(Extracted data Opens)
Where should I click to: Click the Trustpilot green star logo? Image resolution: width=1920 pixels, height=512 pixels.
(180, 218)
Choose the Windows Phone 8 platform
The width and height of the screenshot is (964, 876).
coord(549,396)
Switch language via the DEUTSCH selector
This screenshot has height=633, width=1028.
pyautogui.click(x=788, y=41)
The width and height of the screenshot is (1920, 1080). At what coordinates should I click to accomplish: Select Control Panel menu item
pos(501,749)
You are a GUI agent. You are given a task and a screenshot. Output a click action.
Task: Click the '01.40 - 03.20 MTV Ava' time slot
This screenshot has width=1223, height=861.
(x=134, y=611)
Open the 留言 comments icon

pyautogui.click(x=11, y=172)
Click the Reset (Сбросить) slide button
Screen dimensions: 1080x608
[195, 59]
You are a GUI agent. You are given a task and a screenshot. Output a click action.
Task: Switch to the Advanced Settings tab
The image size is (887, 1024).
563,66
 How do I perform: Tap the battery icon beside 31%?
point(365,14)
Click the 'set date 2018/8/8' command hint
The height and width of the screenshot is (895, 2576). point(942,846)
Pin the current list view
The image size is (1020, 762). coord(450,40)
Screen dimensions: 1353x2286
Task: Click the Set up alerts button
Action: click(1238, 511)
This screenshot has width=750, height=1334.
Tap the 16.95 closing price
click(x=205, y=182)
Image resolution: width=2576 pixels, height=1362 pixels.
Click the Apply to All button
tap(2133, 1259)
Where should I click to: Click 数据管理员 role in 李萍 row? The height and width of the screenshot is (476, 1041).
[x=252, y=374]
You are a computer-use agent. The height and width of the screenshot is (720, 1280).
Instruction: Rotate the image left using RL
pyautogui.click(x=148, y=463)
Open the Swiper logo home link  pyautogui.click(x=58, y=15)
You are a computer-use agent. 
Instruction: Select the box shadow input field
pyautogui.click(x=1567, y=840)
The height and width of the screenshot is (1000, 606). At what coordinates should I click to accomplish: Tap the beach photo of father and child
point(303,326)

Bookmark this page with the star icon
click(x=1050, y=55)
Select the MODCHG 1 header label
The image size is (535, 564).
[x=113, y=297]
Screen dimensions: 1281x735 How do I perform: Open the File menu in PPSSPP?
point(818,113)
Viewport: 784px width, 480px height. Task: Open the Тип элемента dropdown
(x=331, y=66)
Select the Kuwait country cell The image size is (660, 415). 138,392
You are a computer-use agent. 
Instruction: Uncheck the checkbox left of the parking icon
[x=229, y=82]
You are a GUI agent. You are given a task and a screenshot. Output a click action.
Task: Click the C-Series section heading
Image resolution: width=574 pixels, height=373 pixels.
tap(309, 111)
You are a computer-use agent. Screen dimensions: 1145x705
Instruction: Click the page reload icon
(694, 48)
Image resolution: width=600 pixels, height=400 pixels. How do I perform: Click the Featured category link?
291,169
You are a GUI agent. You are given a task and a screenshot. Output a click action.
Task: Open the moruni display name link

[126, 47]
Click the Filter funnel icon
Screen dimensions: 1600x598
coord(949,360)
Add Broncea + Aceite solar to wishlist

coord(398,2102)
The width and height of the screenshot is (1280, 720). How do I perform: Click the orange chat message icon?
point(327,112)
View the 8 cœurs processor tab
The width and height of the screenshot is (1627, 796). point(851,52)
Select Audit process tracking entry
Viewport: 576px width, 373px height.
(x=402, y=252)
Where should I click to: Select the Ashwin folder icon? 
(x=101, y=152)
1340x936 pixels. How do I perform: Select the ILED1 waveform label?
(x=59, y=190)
(Extracted data Closes)
Action item: Repeat the records exactly, leaving out none of them.

Written reply:
Where should I click to: Click the Trustpilot green star logo? Image resolution: width=1920 pixels, height=512 pixels.
(180, 218)
Choose the Windows Phone 8 platform
The width and height of the screenshot is (964, 876).
coord(549,396)
Switch language via the DEUTSCH selector
This screenshot has height=633, width=1028.
pyautogui.click(x=788, y=41)
The width and height of the screenshot is (1920, 1080). At what coordinates should I click to accomplish: Select Control Panel menu item
pos(501,749)
You are a GUI agent. You are given a task and a screenshot. Output a click action.
Task: Click the '01.40 - 03.20 MTV Ava' time slot
This screenshot has width=1223, height=861.
(x=134, y=611)
Open the 留言 comments icon

pyautogui.click(x=11, y=172)
Click the Reset (Сбросить) slide button
Screen dimensions: 1080x608
[195, 59]
You are a GUI agent. You are given a task and a screenshot. Output a click action.
Task: Switch to the Advanced Settings tab
The image size is (887, 1024).
563,66
 How do I perform: Tap the battery icon beside 31%?
point(365,14)
Click the 'set date 2018/8/8' command hint
The height and width of the screenshot is (895, 2576). point(942,846)
Pin the current list view
The image size is (1020, 762). coord(450,40)
Screen dimensions: 1353x2286
Task: Click the Set up alerts button
Action: click(1238, 511)
This screenshot has width=750, height=1334.
Tap the 16.95 closing price
click(x=205, y=182)
Image resolution: width=2576 pixels, height=1362 pixels.
Click the Apply to All button
tap(2133, 1259)
Where should I click to: Click 数据管理员 role in 李萍 row? The height and width of the screenshot is (476, 1041).
[x=252, y=374]
You are a computer-use agent. The height and width of the screenshot is (720, 1280).
Instruction: Rotate the image left using RL
pyautogui.click(x=148, y=463)
Open the Swiper logo home link  pyautogui.click(x=58, y=15)
You are a computer-use agent. 
Instruction: Select the box shadow input field
pyautogui.click(x=1567, y=840)
The height and width of the screenshot is (1000, 606). At what coordinates should I click to accomplish: Tap the beach photo of father and child
point(303,326)

Bookmark this page with the star icon
click(x=1050, y=55)
Select the MODCHG 1 header label
The image size is (535, 564).
[x=113, y=297]
Screen dimensions: 1281x735 How do I perform: Open the File menu in PPSSPP?
point(818,113)
Viewport: 784px width, 480px height. Task: Open the Тип элемента dropdown
(x=331, y=66)
Select the Kuwait country cell The image size is (660, 415). 138,392
You are a computer-use agent. 
Instruction: Uncheck the checkbox left of the parking icon
[x=229, y=82]
You are a GUI agent. You are given a task and a screenshot. Output a click action.
Task: Click the C-Series section heading
Image resolution: width=574 pixels, height=373 pixels.
tap(309, 111)
You are a computer-use agent. Screen dimensions: 1145x705
Instruction: Click the page reload icon
(694, 48)
Image resolution: width=600 pixels, height=400 pixels. How do I perform: Click the Featured category link?
291,169
You are a GUI agent. You are given a task and a screenshot. Output a click action.
Task: Open the moruni display name link

[126, 47]
Click the Filter funnel icon
Screen dimensions: 1600x598
coord(949,360)
Add Broncea + Aceite solar to wishlist

coord(398,2102)
The width and height of the screenshot is (1280, 720). How do I perform: Click the orange chat message icon?
point(327,112)
View the 8 cœurs processor tab
The width and height of the screenshot is (1627, 796). point(851,52)
Select Audit process tracking entry
Viewport: 576px width, 373px height.
(x=402, y=252)
Where should I click to: Select the Ashwin folder icon? 
(x=101, y=152)
1340x936 pixels. How do I perform: Select the ILED1 waveform label?
(x=59, y=190)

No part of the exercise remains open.